Tiens sur la face b il y a pas mal de cris. Certains sont humains, d’autres ressemblent à des cris de bête sauvage. Ce rituel est plutôt primitif, c’est peut-être un hommage à la première religion, la religion du SOMA, celle qui est née avec la découverte des propriétés marrantes des champignons magiques. Les clochettes font leur réapparition aussi. Je me demande pourquoi on trouve aussi souvent des clochettes dans la musique qui parle de religion. Il y a de la flûte aussi, elle ressemble vaguement à celle qu’on a tous chez nous, et dont on se servait au collège pour jouer des chansons ringardes. Big up à ma prof de musique, Mme Bourgeois, merci pour tout j’ai adoré chanter Elisa (version Julien Clerc) devant toute la classe. Cette face b est sensiblement différente de la première.
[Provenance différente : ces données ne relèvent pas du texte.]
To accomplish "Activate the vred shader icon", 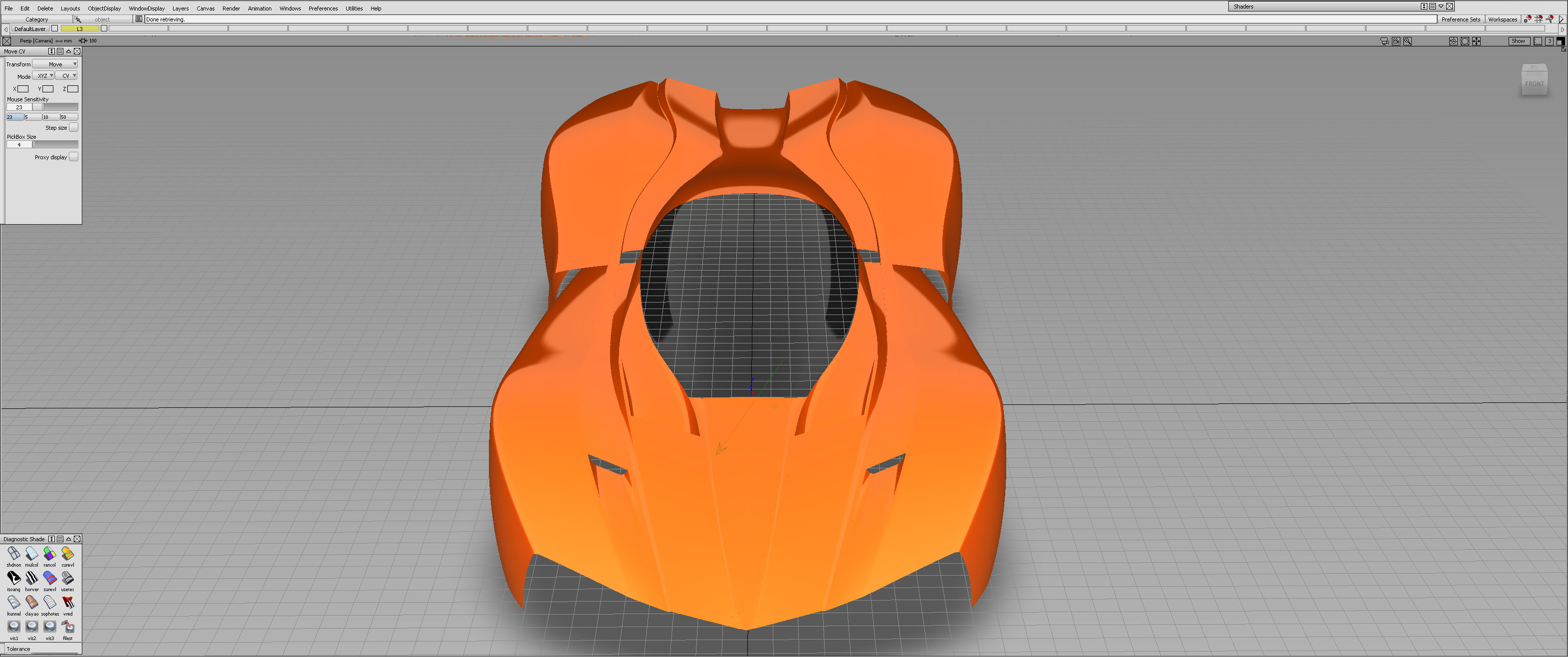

Prédominance des instruments où qu’on souffle (les instruments à vent, les cuivres, etc…). Ça donne une musique… qui me fait penser à des oiseaux. Une basse cour ou alors une planète dominée par les oiseaux. Ou le film éponyme d’Alfred Hitchcock. Avec pas mal d’oies. L’oie criaille, siffle ou cacarde. Eh bien cette musique criaille, siffle, cacarde. Et rebondit aussi pas mal, parce que la batterie est toujours là et elle joue de manière Parkinsonienne. C’est un peu saoulant, mais au bon sens du terme, pas comme ta soeur de 13 ans qui fait que parler de choses sans intérêt, c’est saoulant comme une bouteille de bon vin au cours d’un repas de famille, cette bouteille qui, en plus d’être un délice pour les papilles te permet de passer un bon moment alors que tout le monde est sur ses gardes et guette le moindre faux pas de la part des autres convives. 
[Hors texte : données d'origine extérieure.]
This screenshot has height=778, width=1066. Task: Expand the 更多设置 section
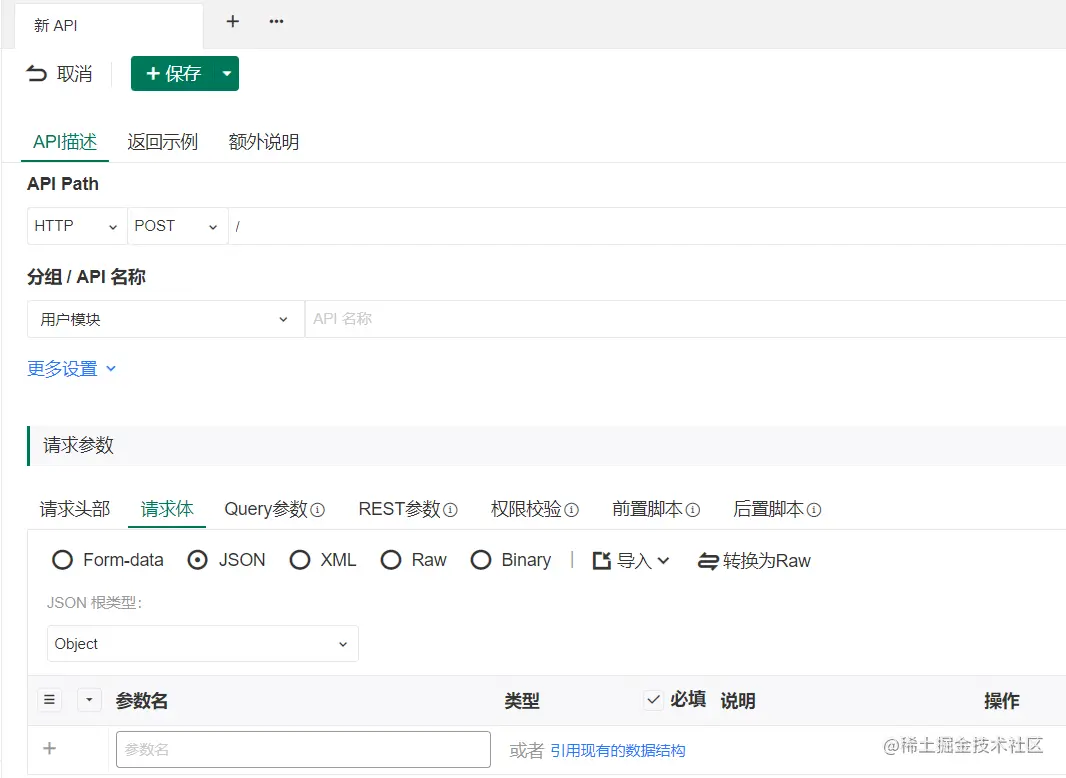coord(72,368)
Le disque se termine de la même manière qu’il a commencé : avec la déclamation lente et hallucinée des mêmes vers issus d’on ne sait quel reccueil de trucs mystico-baba cools indiens des sixties*, et puis ces gongs, ces clochettes, cette flûte, et voilà. Bon si mes calculs sont exacts, les mecs en avaient encore pour plusieurs heures de trip à la fin de cet enregistrement. J’espère que ça s’est bien passé pour eux, je me demande ce qu’ils ont fait, peut-être qu’ils ont laissé tourner les bandes et qu’il existe quelque part les archives de ce voyage indoor. Conclusion : c’est quand même quelque chose ce disque, c’est peut-être plus monolithique que les autres enregistrements de John Coltrane (quoique…), plus mineur, mais on entend là des choses uniques qui ne sont certainement pas tombées dans l’oreille d’un sourd à entendre les développements ultérieurs de l’histoire de la musique. Ce qui me fait penser qu’un de ces jours je vous parlerai du premier album des Red Krayola qui est incroyablement bordélique, et incroyablement cool. 
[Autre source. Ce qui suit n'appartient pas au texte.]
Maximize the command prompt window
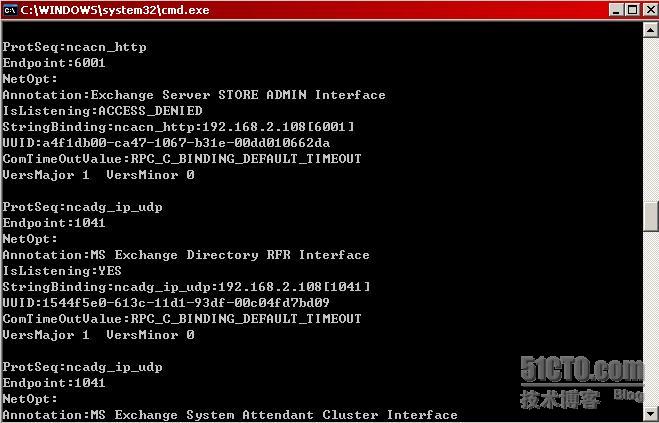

* En fait il s’agit d’un extrait d’un poême issu du Bhadava-Gita

Personnel :

John Coltrane – Saxophone ténor

Pharoah Sanders – Saxophone ténor, Percussion

Donald Garrett – Clarinette basse, Basse, Percussion (Sanzas)

Joe Brazil – Flûte, Percussion

McCoy Tyner – Piano

Jimmy Garrison – Basse

Elvin Jones – Batterie

Enregistré le 1er octobre 1965 par Jan Kurtis aux studios Camelot, Lynwood (Etat de Washington), “Om” ne sera publié que fin 1967, après le décès de John. (j’ai piqué cette phrase à un autre site).